Review: Fear and Loathing in Las Vegas (1998) · 11:59pm Jun 23rd, 2015
“We were somewhere around Barstow on the edge of the desert when the drugs began to take hold…”
And with those lines, so begins Terry Gilliam’s nightmarish and incomprehensible (and ultimately meaningless) orgy of hallucinatory, nightmare inducing imagery and meandering monologuing haze of a film that refuses to follow any semblance of normalcy or logic, instead existing in its own disturbing two hour drug induced haze of paranoia and madness.

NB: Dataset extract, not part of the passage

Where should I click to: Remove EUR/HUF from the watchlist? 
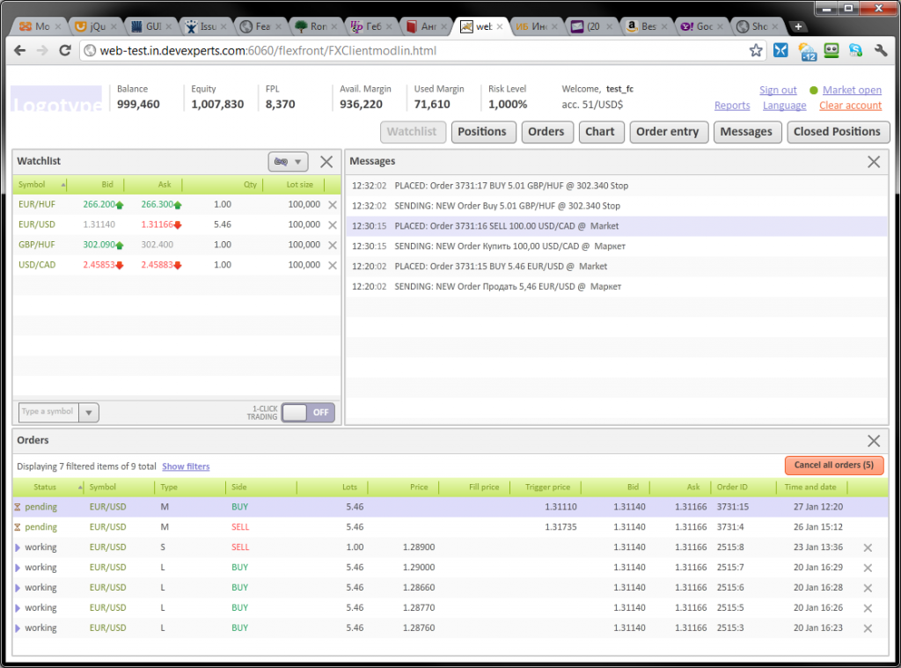[x=332, y=205]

I suppose, in many ways, I’m far too straight laced of a man to appreciate whatever charm might be extracted from this experience, which for me was more disturbing and unsettling then enjoyable. This perpetual sense of swirling unease and oozing decay of logic and sanity, coupled with gross, vulgar and stomach churning imagery must be how one feels while bathing their minds in the toxic ocean of uppers, downers and hallucinogens, and any enjoyment must only come when one is throughly encumbered by a perception warped by those chemicals, because otherwise, it seems the only thing a sober person can get out of it is an intense sense of confusion and unease.

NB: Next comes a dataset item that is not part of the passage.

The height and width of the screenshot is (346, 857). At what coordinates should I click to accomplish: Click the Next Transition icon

The acting by Depp and del Toro is insane and over the top, but not bad. They become their characters, even if said characters are a duo of drug addled maniacs with no sense of reality beyond the filter of toxins that cling to their brains. And most of the laughs (at least the ones that aren’t of that uncomfortable stiltedness that one uses to express fear and confusion) come from their performances. Depp’s narration, an increasingly aberrant and incoherent swath of stream of consciousness, serves to further show exactly why the drug culture of the sixties was ultimately just a futile and selfish exercise. Any ‘insight’ (and I use that term very, VERY loosely) that Raoul Duke might have on the nature of the American Dream, is immediately undermined by his own tangents and trip-outs, leaving me feeling increasingly confused.
I suppose, if one were sufficiently intoxicated, or partaking in the same drugs that the duo partakes in, one could find this to be quite a fun ride, but for me, it was just a disturbing, aimless wanderings down the manic and unfocused mind of a fool who thinks himself wise, ultimately saying nothing about either America or the drug culture, other then serving as the perfect example of why drugs just end up ruining your entire life.
I’m not even sure if I can rate it, since, on a technical level (and as an adaptation of an equally incomprehensible book by an equally incomprehensible man), its a rather…inventive? film with great cinematography, but as a normal film, its just too weird, too aberrant, too deviant to really appeal to me beyond the morbid fascination one gets from seeing something totally self destruct in front of them, all while being unable to look away.
So yeah, it defies categorizing, and if you enjoy its incomprehensible orgy of nightmare imagery and ultimate meaninglessness, then more power to you.
But as for me, I bought the ticket and took the ride, but its one I never wish to experience again.
Kinda sounds like Waiting for Godot. But less coherent.
Reading about the film kind of wants me to find the original book by Hunter S. Thompson, who by all accounts was the drug addled maniac that shows up in the movie
You just had to have either a naturally-occurring or deliberately-induced chemical imbalance in the brain for it to click. I saw this movie in my young adulthood and it terrified and mesmerized me in strange ways. It's good that it didn't click with you.